Women in the Arts – Indigenous Femme, Duo Divide and Dissolve, Share New Video “We Are Really Worried About You,” and Announce Signing to Invada Records
DIVIDE AND DISSOLVE ANNOUNCE SIGNING TO INVADA SHARE “WE ARE REALLY WORRIED ABOUT YOU” THE FIRST SINGLE/VIDEO
FROM FORTHCOMING ALBUM GAS LIT
PRODUCED BY RUBAN NIELSON OF UNKNOWN MORTAL ORCHESTRA
‘GAS LIT’ TO BE RELEASED IN JANUARY 2021

Listen/Watch “We Are Really Worried About You”
Available on all streaming platforms here
“Divide and Dissolve have long been heralded for their impeccable combination of many worlds, identities, genres, or perhaps more so the destruction of these colonized parameters all together.”–She Shreds
Divide and Dissolve members Takaiya Reed (saxophone, guitar, live effects/ (Black & Tsalagi [Cherokee]) and Sylvie Nehill(drums, live effects/ (Māori) are very excited to announce the signing to Invada Records.
Along with today’s announcement, they release their new single and video for “We Are Really Worried About You”, from their forthcoming album Gas Lit, which is produced by Ruban Nielson of Unknown Mortal Orchestra and set for release in late January 2021.
About the new single, Divide and Dissolve comment:
“‘We Are really worried about you’ is a call to transformation and freedom. This song and video seek to undermine and destroy the white supremacist colonial framework. We are weaving together our fight for Indigenous Sovereignty, Black and Indigenous Liberation, Water, Earth, and Indigenous land given back. Decolonise now.”

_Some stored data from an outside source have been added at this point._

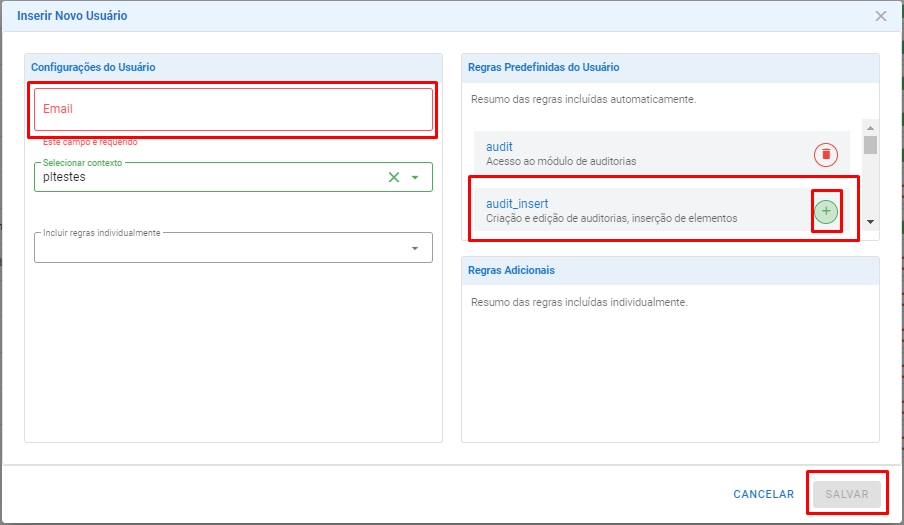Click the rules list scroll down arrow

coord(871,222)
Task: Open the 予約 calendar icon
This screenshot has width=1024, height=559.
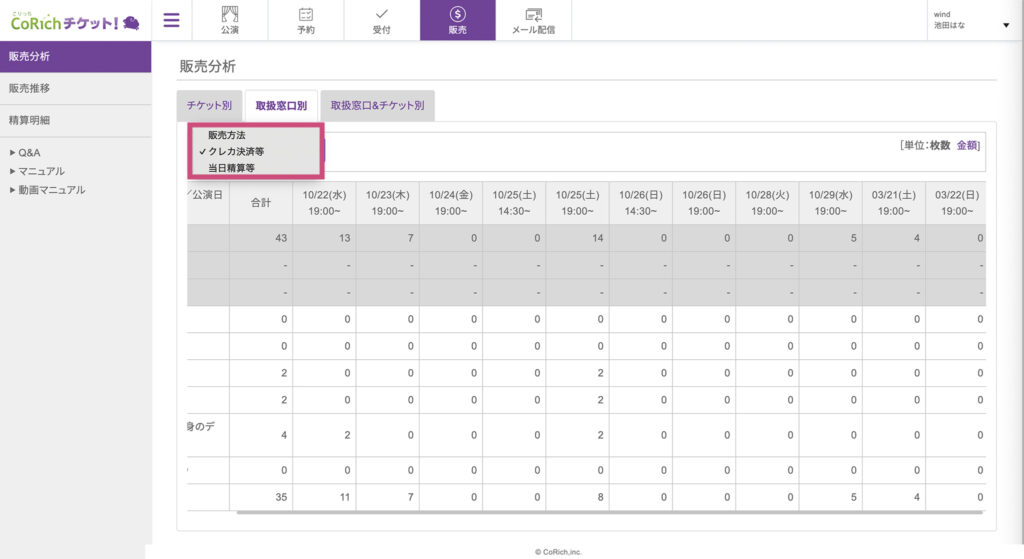Action: [306, 14]
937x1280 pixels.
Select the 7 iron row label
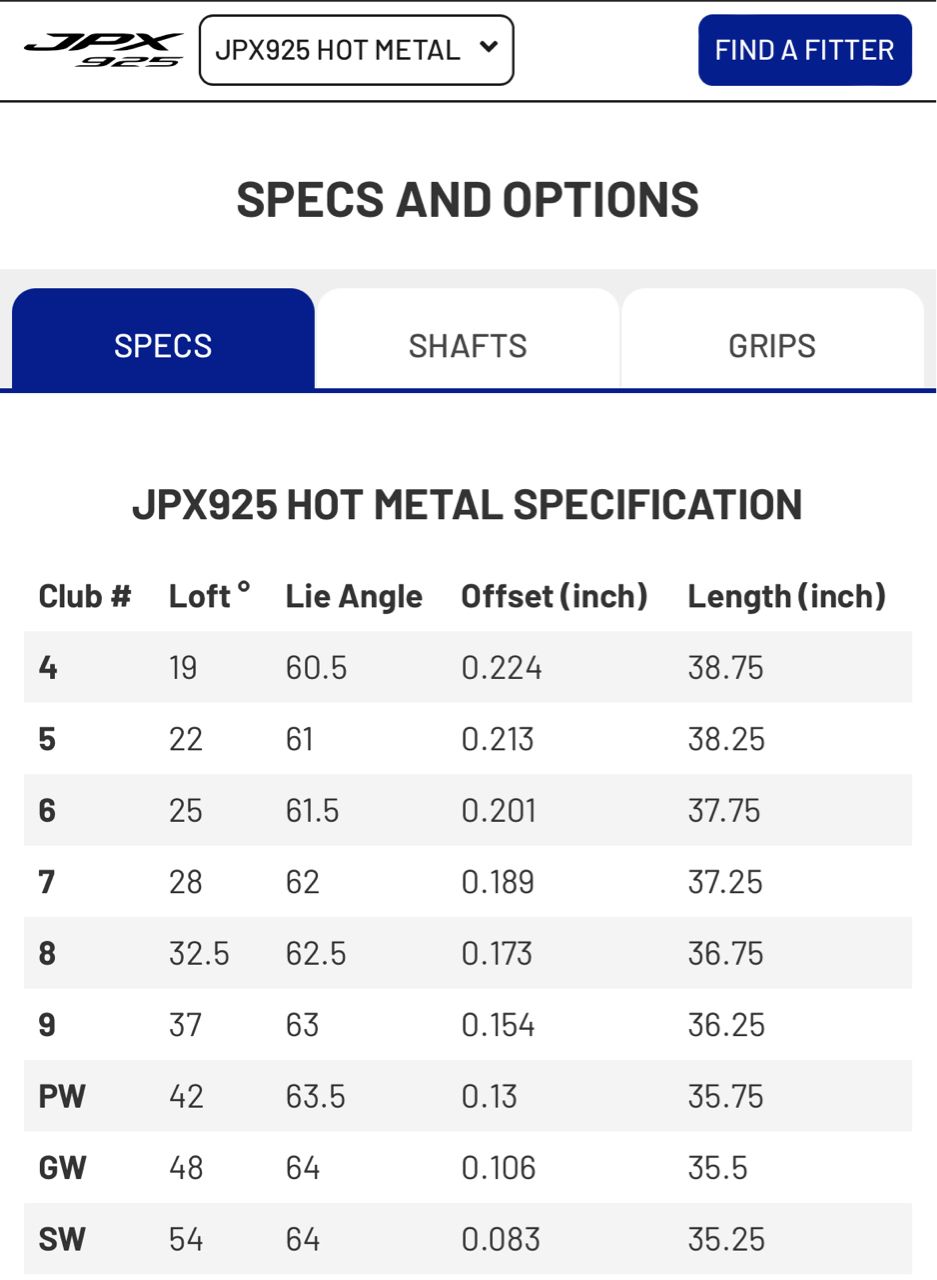(x=47, y=882)
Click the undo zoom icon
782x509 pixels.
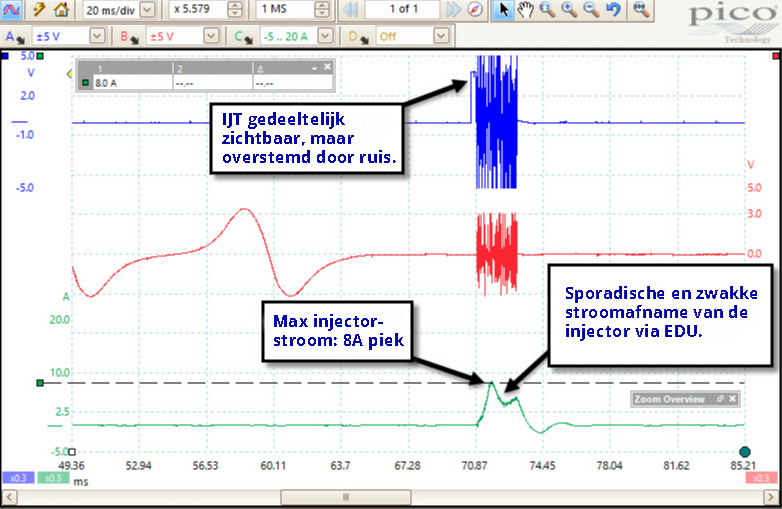click(613, 9)
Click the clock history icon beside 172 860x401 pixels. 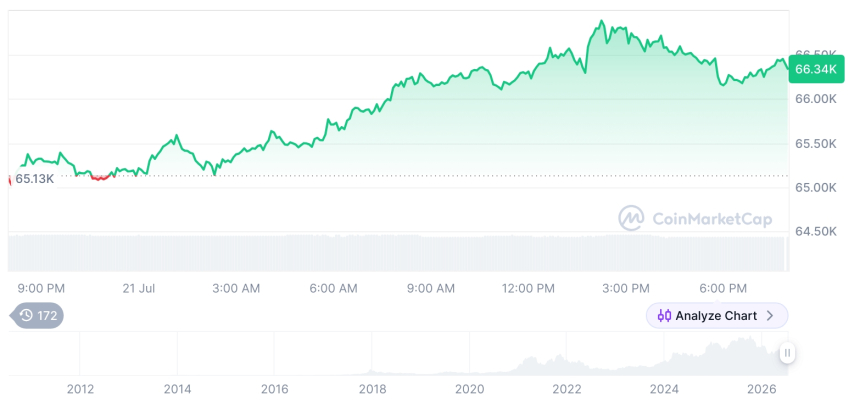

At the start of the song, Takaiya’s formidable saxophone sound resonates strikingly like a siren song, beautiful with an undertone of danger. This gives way to a sudden surge of crushing percussion courtesy of Sylvie, and heavy guitar riffs, revealing the magnitude of their exhilarating multidimensional sonic, and powerful expression of their message.
Sepand Mashiahof (@mothsprotectme), one of the video directors expands, “The world is structured to mold us down into stunted vessels that have to gaslight ourselves of our own truths/experiences just to survive. This video felt like an expression of that process: the desperation to be heard and the stonewall silence that pushes you into the void of perpetual self-doubt and self-sabotage. The concept and the collaboration aspects seemed to also mirror what it takes to move through this grief, that you need friends and community to be able to address these things together and help each other heal through it.”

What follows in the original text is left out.